Schools receive grants

The creativity of teachers in the Durham Public Schools has given rise to several new programs that will offer students a window into the real world.

More than $90,000 in grants has been awarded during the past month to educational programs in the Durham Public Schools. The Mary Whiting Ewing Foundation of Chapel Hill, funded the majority of a $75,000 grant to the Durham Work Force Partnership to implement its new School-to-Work initiatives in local schools. The foundation, which focuses on education and child welfare, provides funding for grassroots organizations in Orange and Durham Counties that are not funded by local institutions.

The goal of these programs is to integrate real-life business experience into school curricula and to aid teachers in designing original activities that supplement their regular classroom agenda, said Mary Holderness and Mike Yarborough of the Durham Public Education Network, the group that proposed the grant for the partnership and then coordinates it.

John Kondis, Trinity `94 and Durham Work Force Partnership coordinator for the Durham Chamber of Commerce, said that the School-To-Work program was designed because new employees in Durham businesses have shown deficiencies in several necessary skills. The presence of these deficiencies stresses the need to create a dialogue between secondary schools and the surrounding business community, Kondis said.

## Problem description
Pick up the article on the Durham school grants after its last sentence and continue it. The listing has no connection to the text about the school grants.

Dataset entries
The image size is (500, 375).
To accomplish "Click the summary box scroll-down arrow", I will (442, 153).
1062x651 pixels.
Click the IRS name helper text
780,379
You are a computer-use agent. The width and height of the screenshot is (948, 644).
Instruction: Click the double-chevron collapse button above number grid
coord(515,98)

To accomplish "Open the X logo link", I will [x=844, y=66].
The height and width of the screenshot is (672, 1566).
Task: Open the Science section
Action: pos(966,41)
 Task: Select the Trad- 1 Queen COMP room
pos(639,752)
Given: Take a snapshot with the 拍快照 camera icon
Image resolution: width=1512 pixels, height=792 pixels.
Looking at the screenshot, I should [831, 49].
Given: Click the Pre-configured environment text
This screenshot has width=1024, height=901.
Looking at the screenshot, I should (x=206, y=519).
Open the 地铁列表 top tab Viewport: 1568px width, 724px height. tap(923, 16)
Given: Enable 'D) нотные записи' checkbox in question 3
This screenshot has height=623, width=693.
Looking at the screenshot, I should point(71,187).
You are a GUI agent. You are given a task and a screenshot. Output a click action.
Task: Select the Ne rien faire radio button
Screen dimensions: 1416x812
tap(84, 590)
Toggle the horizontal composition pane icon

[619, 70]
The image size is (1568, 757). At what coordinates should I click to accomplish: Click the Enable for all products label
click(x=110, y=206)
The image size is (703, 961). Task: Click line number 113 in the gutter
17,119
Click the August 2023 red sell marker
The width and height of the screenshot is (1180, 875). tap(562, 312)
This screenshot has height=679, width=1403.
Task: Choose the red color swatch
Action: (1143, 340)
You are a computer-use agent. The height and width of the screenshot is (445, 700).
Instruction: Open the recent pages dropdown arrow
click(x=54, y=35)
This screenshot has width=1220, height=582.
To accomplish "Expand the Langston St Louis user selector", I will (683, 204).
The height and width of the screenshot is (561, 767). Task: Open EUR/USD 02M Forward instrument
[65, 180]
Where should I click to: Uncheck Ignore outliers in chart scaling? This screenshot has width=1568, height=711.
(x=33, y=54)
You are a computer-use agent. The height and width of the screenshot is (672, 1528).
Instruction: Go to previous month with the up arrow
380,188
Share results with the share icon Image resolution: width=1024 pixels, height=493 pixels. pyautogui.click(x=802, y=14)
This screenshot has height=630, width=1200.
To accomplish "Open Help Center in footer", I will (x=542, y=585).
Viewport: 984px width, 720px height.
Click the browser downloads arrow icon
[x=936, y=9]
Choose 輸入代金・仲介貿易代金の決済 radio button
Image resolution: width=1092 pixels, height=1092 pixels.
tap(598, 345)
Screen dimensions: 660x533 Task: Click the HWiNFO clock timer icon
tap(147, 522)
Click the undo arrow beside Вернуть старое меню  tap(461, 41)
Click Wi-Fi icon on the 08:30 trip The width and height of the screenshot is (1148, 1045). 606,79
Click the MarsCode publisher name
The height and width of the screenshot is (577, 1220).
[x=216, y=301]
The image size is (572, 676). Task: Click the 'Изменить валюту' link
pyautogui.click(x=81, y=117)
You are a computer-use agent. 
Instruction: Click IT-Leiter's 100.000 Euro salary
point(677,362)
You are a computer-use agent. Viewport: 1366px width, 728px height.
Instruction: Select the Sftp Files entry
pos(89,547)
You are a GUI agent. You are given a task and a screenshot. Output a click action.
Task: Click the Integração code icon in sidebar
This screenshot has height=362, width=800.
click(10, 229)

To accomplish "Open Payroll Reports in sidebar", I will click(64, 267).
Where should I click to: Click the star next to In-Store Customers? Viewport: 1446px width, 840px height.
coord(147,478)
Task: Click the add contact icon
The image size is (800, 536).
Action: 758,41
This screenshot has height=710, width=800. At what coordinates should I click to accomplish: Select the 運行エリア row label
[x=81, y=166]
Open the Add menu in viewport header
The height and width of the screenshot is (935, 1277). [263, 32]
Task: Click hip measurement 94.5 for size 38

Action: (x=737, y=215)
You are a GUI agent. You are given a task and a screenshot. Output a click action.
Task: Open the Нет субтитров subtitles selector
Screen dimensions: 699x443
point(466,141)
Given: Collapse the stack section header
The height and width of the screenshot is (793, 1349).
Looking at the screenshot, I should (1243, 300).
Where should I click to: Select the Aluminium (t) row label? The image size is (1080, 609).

## Reply to the task
"We have students coming out of universities who don't know what to do with their education," he said. This predicament reflects a growing disparity between what students learn in the classroom and what awaits them after they graduate. The partnership hopes to motivate high schoolers and eventually middle school students by demonstrating the link between success in the classroom and success in the workplace, Kondis said.

In addition to the $75,000 donation, the DPEN awarded over $15,000 in the form of Teacher Initiative Grants to eighteen Durham teachers who have developed creative projects to enhance their classes.

Peggie Parks, a teacher from Southern High School, received money to fund her project "Surgical Anatomy: Year Two." Said Parks of the project, "This program is unlike anything in the whole state. DPEN has been fantastic and I thank them for their support."

Parks' course aims to give students the chance to explore surgery and its effects on the human body. Over 20 physicians will visit her class to discuss the type of surgery they perform. Students will also be paired with surgeons whom they will shadow for a day.

Daniel Berensen at Shepard Middle School plans to use his grant to start publishing the Shepard Literary and Art Magazine. A panel of sixth, seventh and eighth graders will select poetry, art, songs and comic strips created by students to be included in the publication. "[The magazine] will tie in critical thinking skills in terms of creativity," Berensen added.

Thanks to a $922 grant from the DPEN, Mary Lyons will be able to continue her project at Forest View Elementary School. Entitled "Families LINK (Learn and Investigate New Knowledge) Together," the project provides take-home book bags to encourage interactive reading among children and their families, Lyons said.

"The program will provide quality book selections for parents who are trying to figure out what their children should read," she said. "So far we've had a really positive response from parents about the material."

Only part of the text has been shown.